A man was able to remove more than £40,000 from an Ulster Bank ATM in one day in the early stages of the computer meltdown, the Belfast Telegraph can reveal.
The man, who is understood to be a foreign national and on benefits, is believed to have secured the sum after visiting a cash machine on the Shankill Road more than 80 times on the same day.
It is understood that the man returned to the bank the following day to attempt to collect his benefits. Police have confirmed they are aware of the incident. It is believed he withdrew up to £42,000 in total.
The news comes as Ulster Bank chairman Jim Brown revealed he would not be taking his annual bonus this year.
Ulster Bank, which is still dealing with the massive backlog of customer accounts, has confirmed there were problems with cash machines for some time after IT problems began on June 19.
“We are aware of some customers, who for a short period, had access and chose to withdraw funds in excess of their account balance through some ATMs,” the spokesman said.
“We can confirm that all transactions carried out at affected ATMs were posted to customer accounts.”
It is up to the bank whether they decide to pursue criminal charges against the man for theft.
A PSNI spokeswoman said that officers had been called to an incident at an ATM machine on the Shankill Road around 8pm on June 22.
She added: “Police liaised with the bank and the bank ATM was put out of service.”
Tens of thousands of Ulster Bank customers have been in financial turmoil since a computer glitch left them unable to access their accounts.
The technical failure on June 19 affected clients across the Royal Bank of Scotland group, which includes RBS, NatWest and Ulster Bank.
But while the problems at RBS and NatWest were rectified, customers in Northern Ireland and Ireland are still facing an additional two weeks of account misery.
RBS bosses have said they are “working round the clock” to bring the backlog up-to-date and to help those Ulster Bank customers who are facing genuine difficulties as a result of the fiasco.

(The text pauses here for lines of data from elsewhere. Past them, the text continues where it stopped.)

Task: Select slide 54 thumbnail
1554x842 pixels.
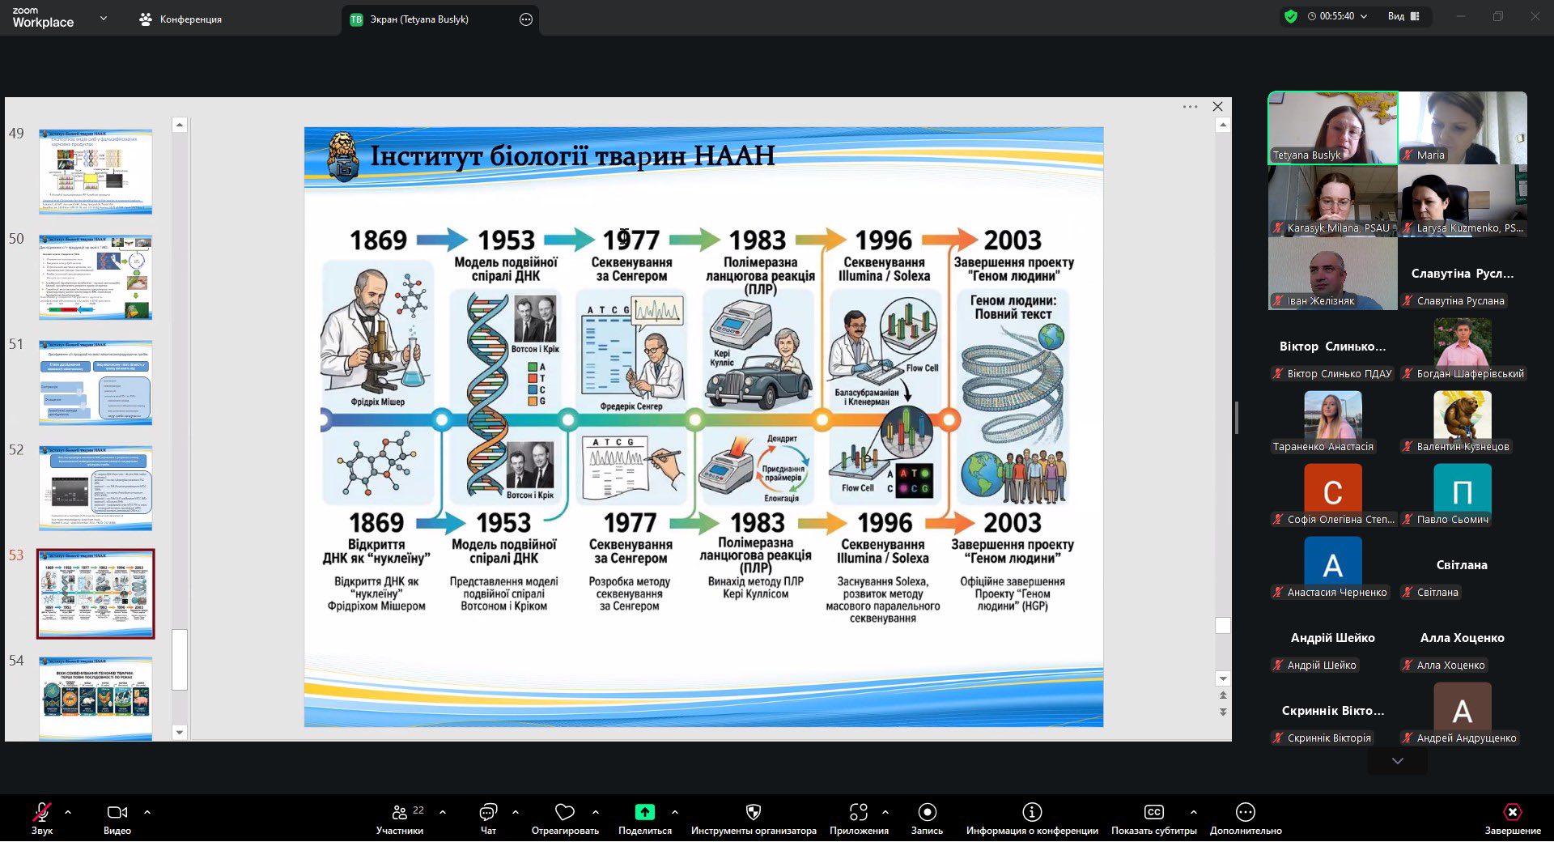Action: point(96,698)
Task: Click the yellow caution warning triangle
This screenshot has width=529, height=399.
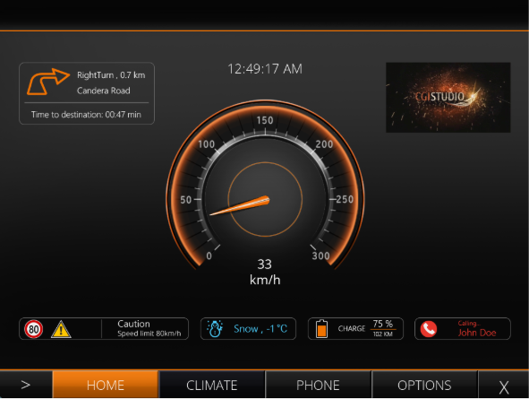Action: 61,329
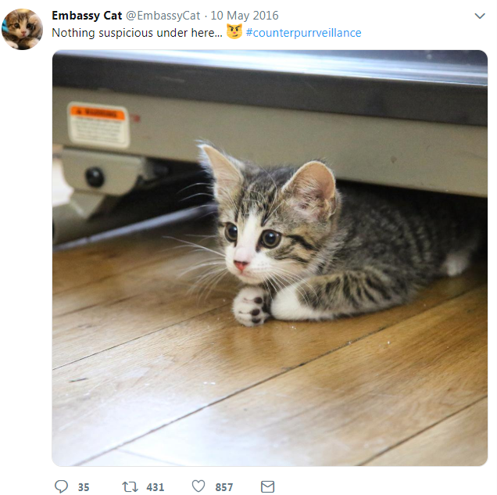497x495 pixels.
Task: Click the smirking cat emoji in tweet
Action: coord(234,32)
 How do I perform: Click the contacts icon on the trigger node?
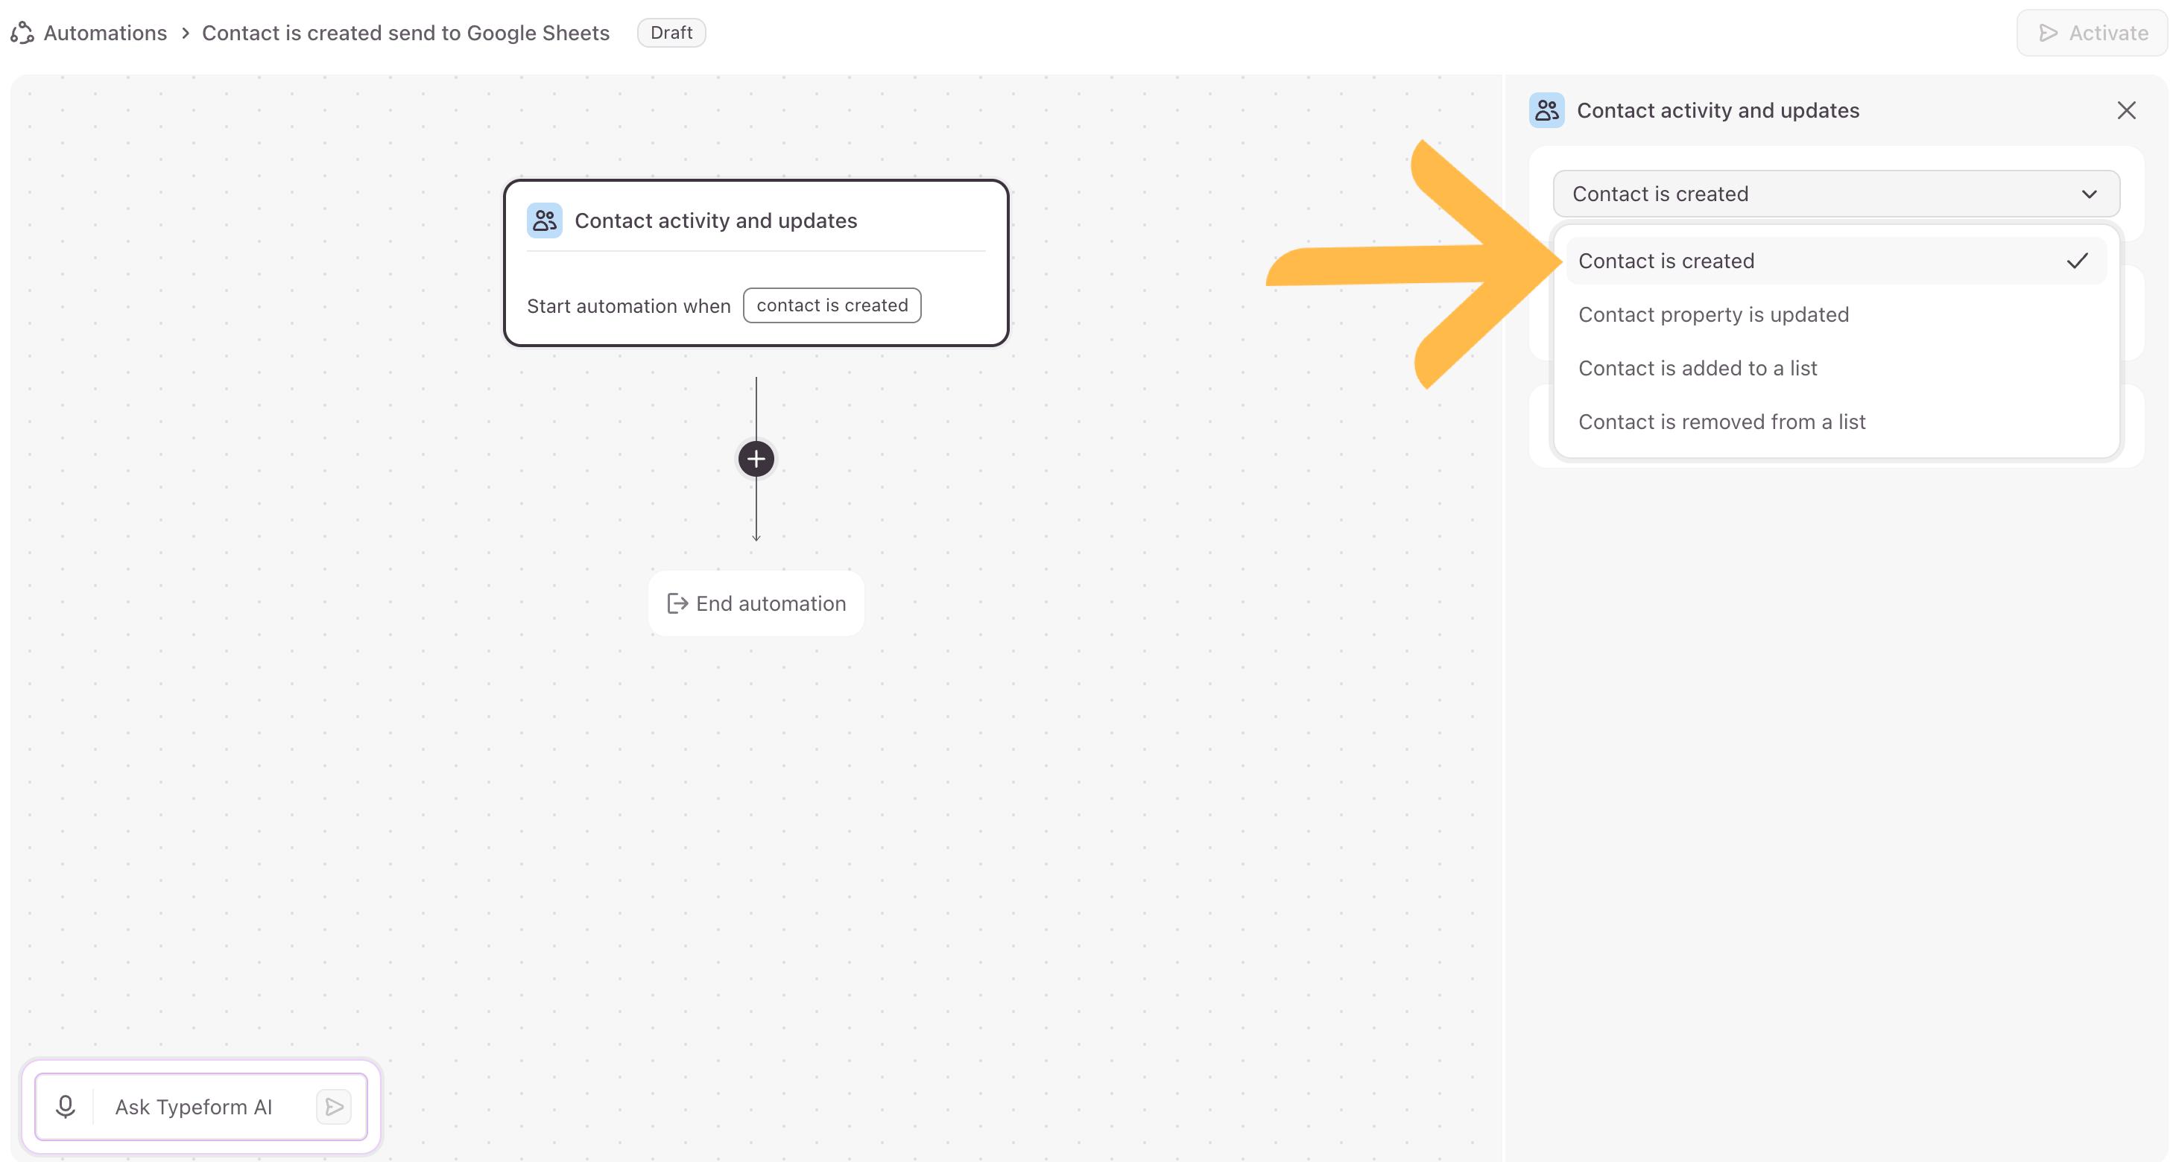pos(544,221)
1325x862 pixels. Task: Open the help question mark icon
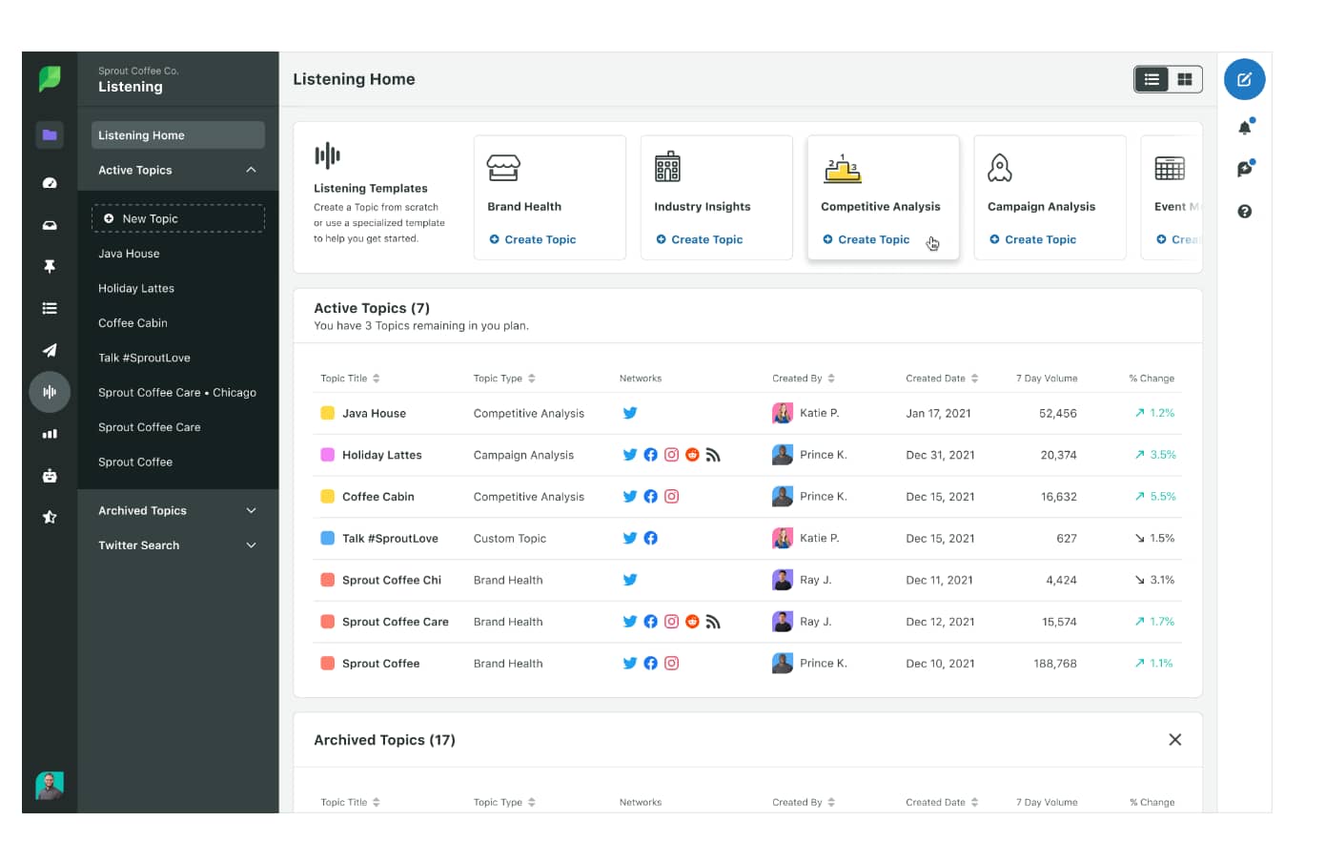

However, Chris Sullivan, chief operating officer of corporate banking at RBS, said that there had been attempts to profiteer from the situation.
Giving evidence to members of the enterprise, trade and investment committee at Stormont yesterday, he added that in some cases people had been withdrawing more money than they had in their accounts.
As news of the Ulster Bank debacle spread, the Belfast Telegraph received early reports of cash machines malfunctioning.
One Ulster Bank account holder contacted us on June 24 to say that ATMs in Armagh were issuing extra money to those using Ulster Bank cards. He added that some people were taking out thousands of pounds because accounts weren’t being updated, which meant it was possible to make withdrawals over and over again if your balance was in credit.